What is needed:
Scan the entries below for the string "agent" and copy every line where it turns up.

Data extract:
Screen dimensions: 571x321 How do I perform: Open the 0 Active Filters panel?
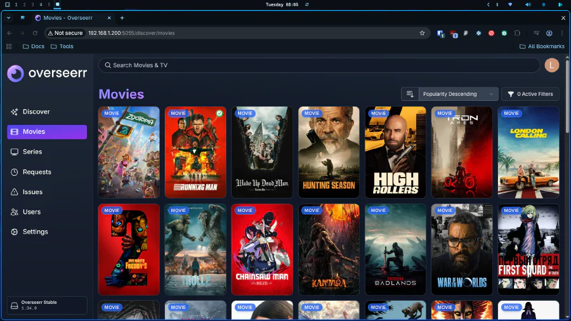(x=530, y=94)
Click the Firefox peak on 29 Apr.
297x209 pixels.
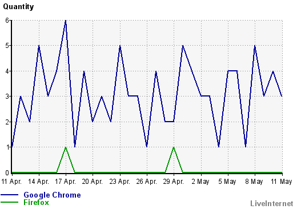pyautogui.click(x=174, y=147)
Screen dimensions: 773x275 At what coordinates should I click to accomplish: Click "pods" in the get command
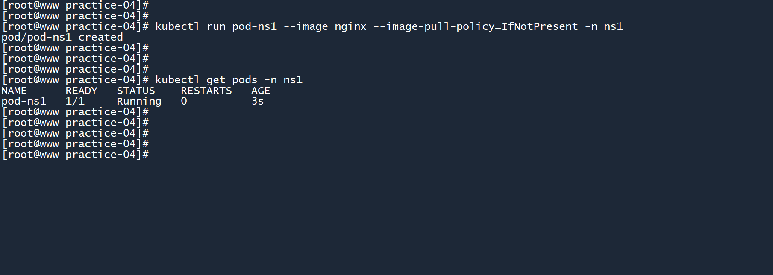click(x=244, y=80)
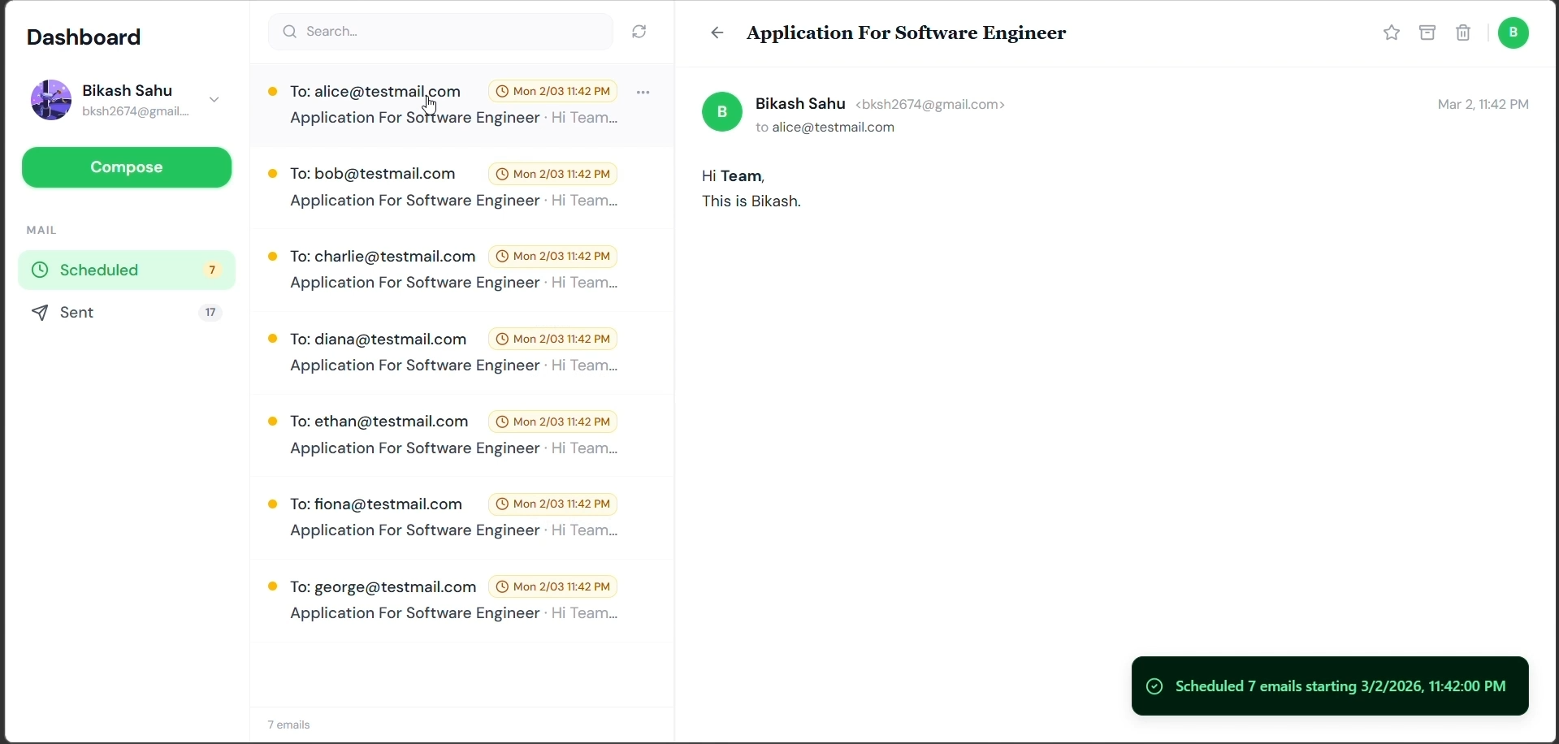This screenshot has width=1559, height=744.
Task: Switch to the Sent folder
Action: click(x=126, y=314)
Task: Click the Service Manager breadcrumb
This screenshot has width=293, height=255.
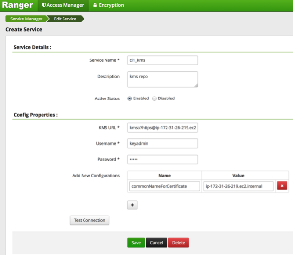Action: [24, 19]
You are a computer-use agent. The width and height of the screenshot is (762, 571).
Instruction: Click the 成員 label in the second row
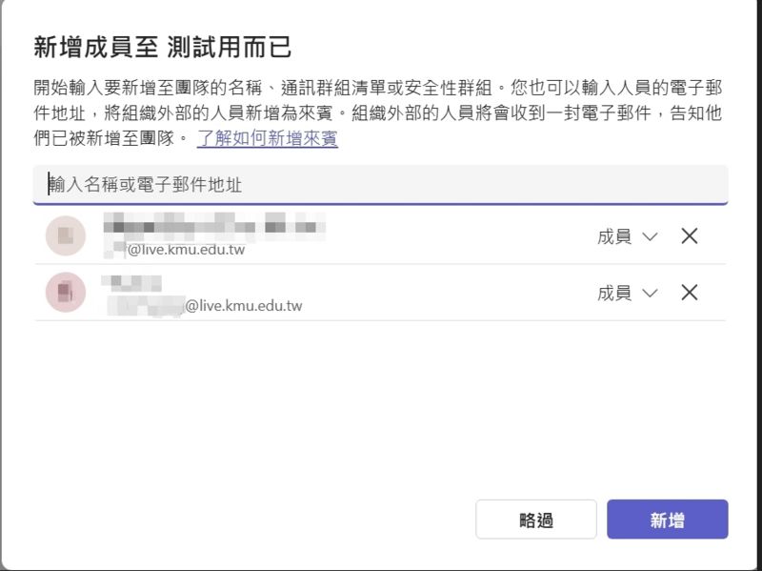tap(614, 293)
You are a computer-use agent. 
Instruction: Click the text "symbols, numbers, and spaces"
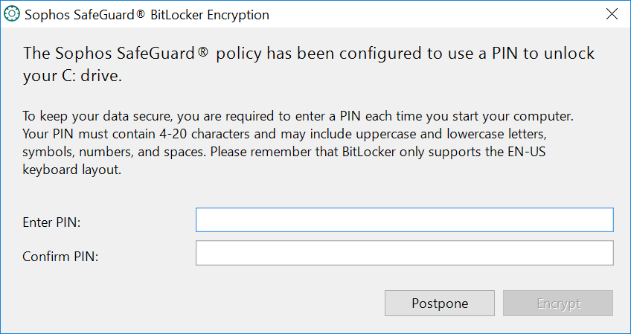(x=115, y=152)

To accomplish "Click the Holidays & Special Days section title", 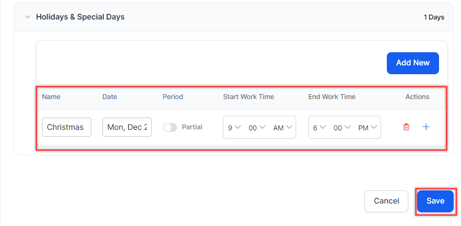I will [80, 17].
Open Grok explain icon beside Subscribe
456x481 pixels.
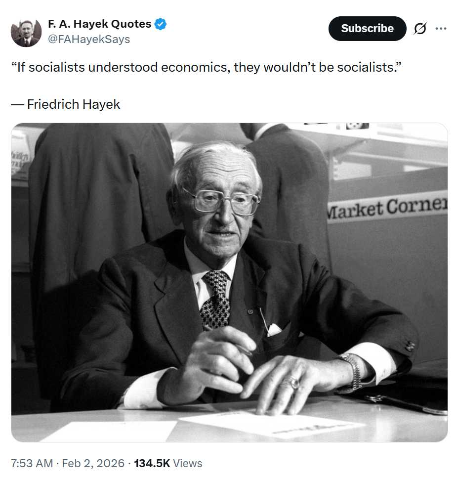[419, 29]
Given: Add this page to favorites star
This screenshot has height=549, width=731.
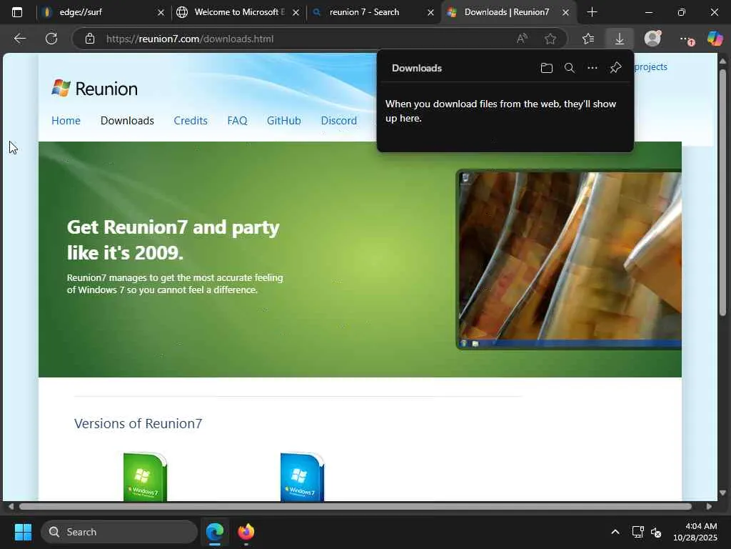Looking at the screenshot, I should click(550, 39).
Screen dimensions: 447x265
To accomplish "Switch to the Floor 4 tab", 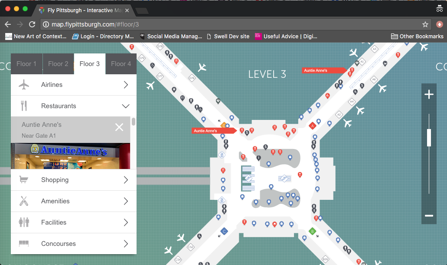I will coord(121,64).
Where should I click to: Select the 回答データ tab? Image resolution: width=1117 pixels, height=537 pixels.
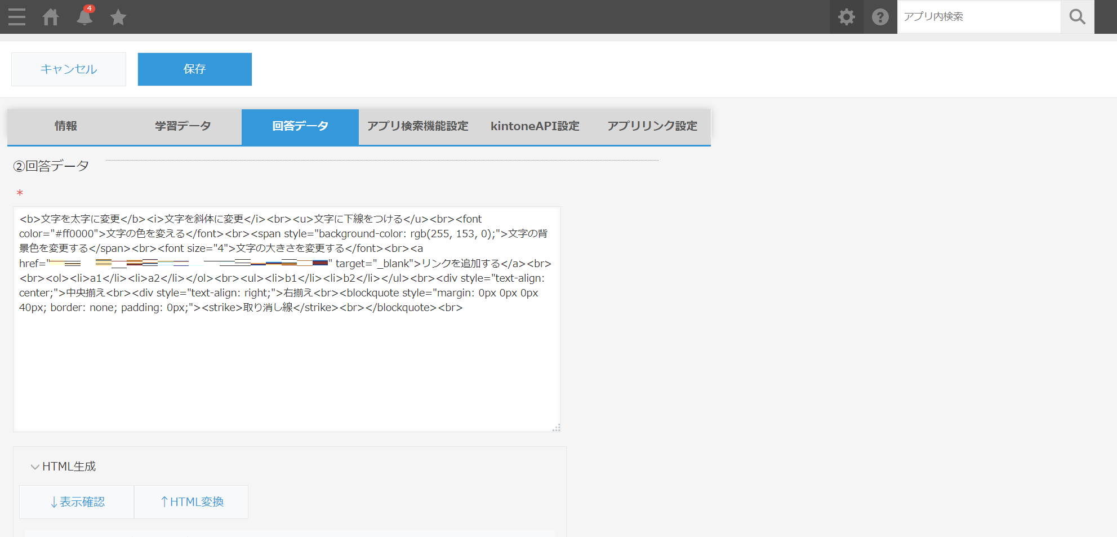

Response:
You are a computer-use agent. The width and height of the screenshot is (762, 571).
You are a computer-use agent. 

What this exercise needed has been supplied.